Things to do:
- A) Decide whether each statement agrees with the text on the National Hiatal Surgical Registry, answering yes or no and quoting the words that settle it: (i) the registry will contact patients about their symptoms 6 months after surgery; (ii) the National Annual Report gives results at the surgeon level; (iii) the registry records hiatal procedures using Hospital Episode Statistics codes.
- B) According to the text on the National Hiatal Surgical Registry, where is the National Annual Report delivered each year?
- C) Please quote everything from "The registry aims" down to "Episode Statistics (HES)." in the text on the National Hiatal Surgical Registry, word for word.
START Text provided
College Support of the National Hiatal Surgical Registry (NHSR)

College Support of the National Hiatal Surgical Registry (NHSR)


The College is delighted to have given its support to the National Hiatal Surgical Registry (NHSR)

The purpose of the National Hiatal Surgical Registry (NHSR) is to provide surgeons an effective tool to be reflective in their surgical practice in the treatment of hiatal surgical disease and benchmark outcomes for hiatal surgical procedures across the UK.

It is a database that will allow surgeons on a voluntary basis to enter meaningful and useful information about the hiatal surgery they perform for the purpose of auditing their outcomes and referencing themselves against peer outcomes. The registry will record details about patient selection, pre-operative investigations, intra-operative techniques, volumes of practice and most importantly outcomes. The registry has patient reporting outcome measures (PROMs) integral within it. The registry will automatically contact patients (with their consent-see GDPR policy) with regard to their symptoms at 6 months, 1 year, 2 years, 3 years, 4 years and 5 years after their surgery. For anti-reflux procedures, the registry the will use pre-operative and post-operative GORD-QoL (see downloads page) scores and the need for continued anti-acid medication use as outcome measures. For cardiomyotomy surgery, comparison of pre-operative and post-operative Eckhardt scores (see downloads page) are used and for hiatus hernia repair pre-operative and post-operative Hiatus Hernia-QoL score (see downloads page).

Surgeons will be able to download a personal report based on the information they have entered for the purpose of their appraisal. A National Annual Report will also be delivered each year at the AUGIS Annual Scientific Meeting. This report will not be at the surgeon level, but at the unit level. Volumes of activity, complication rates and follow up outcomes will be reported. Individual surgeon users will only be able to see their own individual outcomes and these will be statistically referenced against the average of other surgeons anonymised outcomes for the same conditions. As an NHSR user you will not be able to see other surgeon’s individual outcomes. No other individual or organisation can view a User surgeon’s individual outcomes.

The registry aims to more specifically classify hiatal surgery to report more meaningful comparison of outcomes. The registry uses BBUGSS surgical hiatal classification to record hiatal procedure rather than relying on the very limited surgical procedural codes used by Hospital Episode Statistics (HES).
END Text provided
START Exercise data
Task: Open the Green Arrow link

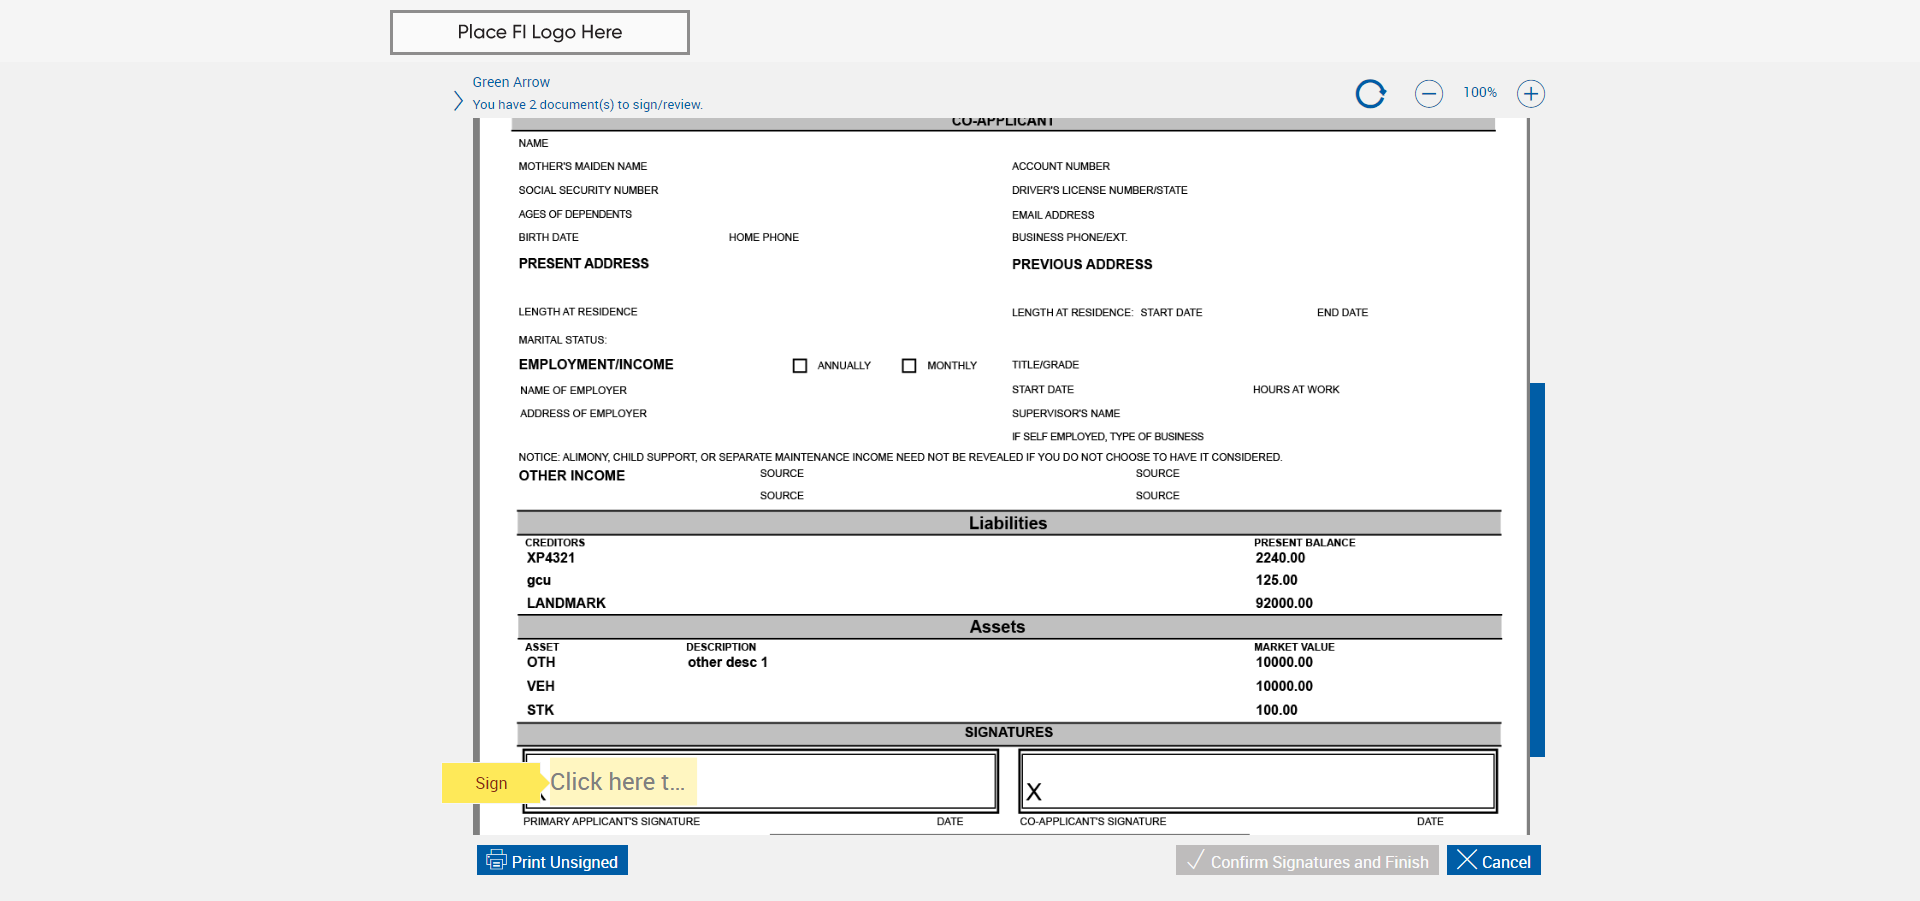Action: (x=511, y=82)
END Exercise data
Numbered answers:
- A)
(i) Yes: "The registry will automatically contact patients (with their consent-see GDPR policy) with regard to their symptoms at 6 months, 1 year, 2 years, 3 years, 4 years and 5 years after their surgery."
(ii) No: "This report will not be at the surgeon level, but at the unit level."
(iii) No: "The registry uses BBUGSS surgical hiatal classification to record hiatal procedure rather than relying on the very limited surgical procedural codes used by Hospital Episode Statistics (HES)."

- B) At the AUGIS Annual Scientific Meeting.

- C)
The registry aims to more specifically classify hiatal surgery to report more meaningful comparison of outcomes. The registry uses BBUGSS surgical hiatal classification to record hiatal procedure rather than relying on the very limited surgical procedural codes used by Hospital Episode Statistics (HES).